The episode ends with the following conversation between La Forge and Picard:

Picard: “You know, Geordi, I’ve spent the better part of my life exploring space. I’ve charted new worlds, I’ve met dozens of new species and I believe that these were all valuable ends in themselves and now it seems that…all this while I was helping to damage the thing that I hold most dear.”

La Forge: “It won’t turn out that way Captain. We still have time to make it better.”

This episode is analogous the fossil fuels/global warming debate. A group of scientists realize that warp technology leads to the degradation of the environment. However, the Federation, which has become dependent on warp technology, is slow to accept this idea until there is a major environmental event. Fortunately, the Federation calls for change in the warp-use of all of its ships except in emergency situations. This immediate and expansive action is not something that has happened yet in regards to global warming. Whether or not there are more pressing matters is technically up for debate, but ultimately I think that before it’s too late we need make sure that La Forge’s words are still true: “do we still have time to make it better?”

[Saved entries]
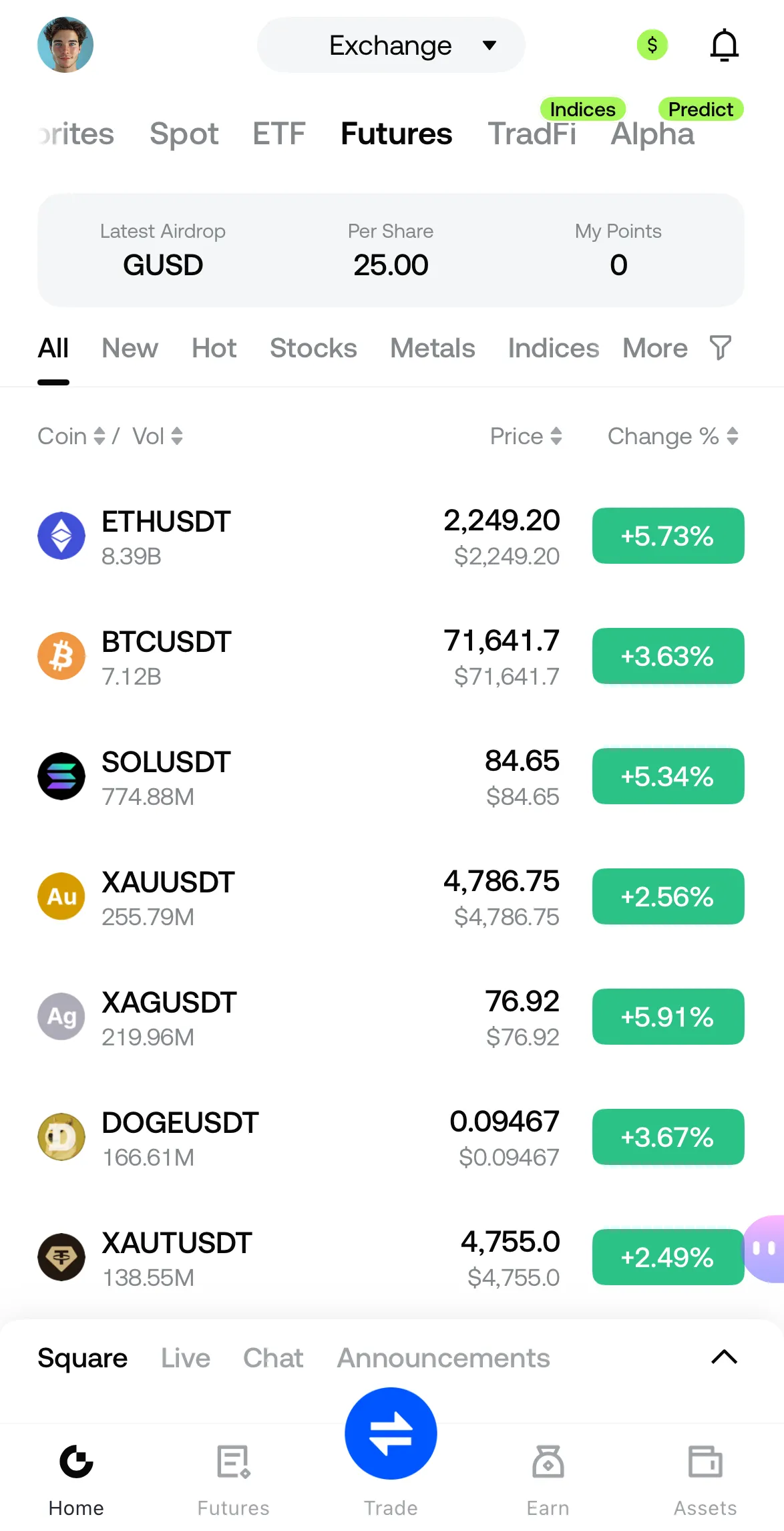
Task: Open the market filter funnel icon
Action: 721,348
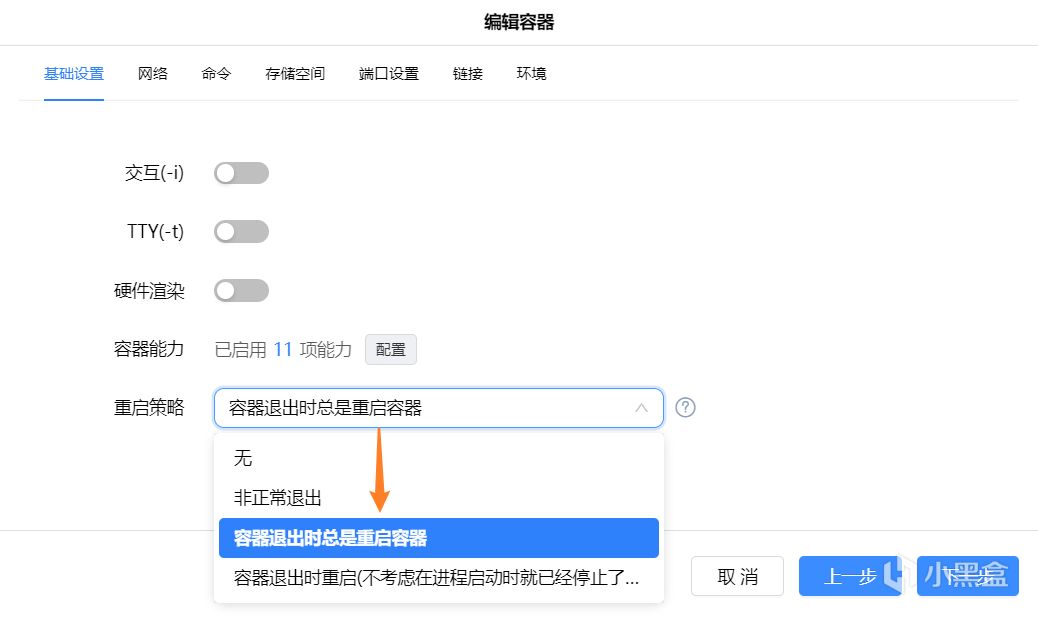Screen dimensions: 1038x618
Task: Select the 基础设置 tab
Action: (x=74, y=74)
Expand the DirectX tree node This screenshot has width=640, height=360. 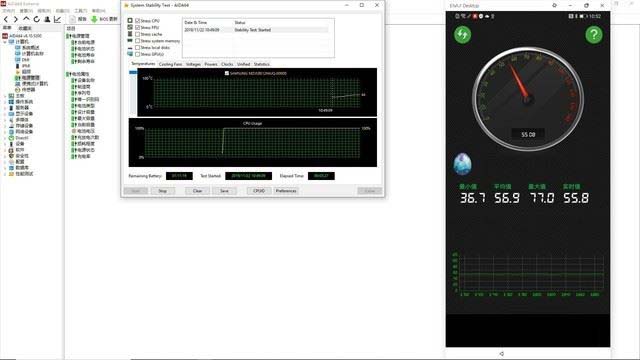click(x=5, y=138)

# EXERCISES TO COMPLETE:
[1] Answer these questions using the episode commentary.
(a) In the closing conversation, what name does Picard use when he addresses La Forge?
(b) What do a group of scientists realize about warp technology?
(c) In what situations does the Federation still allow the warp-use of its ships?
[2] Write a few more sentences that follow the last line of the episode commentary.

# EXPECTED RESPONSES:
[1]
(a) Geordi.
(b) That it leads to the degradation of the environment.
(c) In emergency situations.

[2]
Writer activism through the study of energy narratives

I was inspired to create this blog by reading Rob Nixon’s definition of a “writer activist” in his book Slow Violence and the Environmentalism of the Poor. Writer activists are “combative writers who have deployed their imaginative agility and worldly ardor to help amplify the media-marginalized causes of the environmentally dispossessed” (Nixon 5). Nixon divides the writers he refers to as writer activists into three categories: “some have testified in relative isolation, some have helped instigate movements for environmental justice, and yet others, in aligning themselves with pre-existing movements, have given imaginative definition to the issues at stake while enhancing the public visibility of the cause” (5-6). It is the goal with the creation of this website to be able to place myself in that third category and put my knowledge and passion to good use.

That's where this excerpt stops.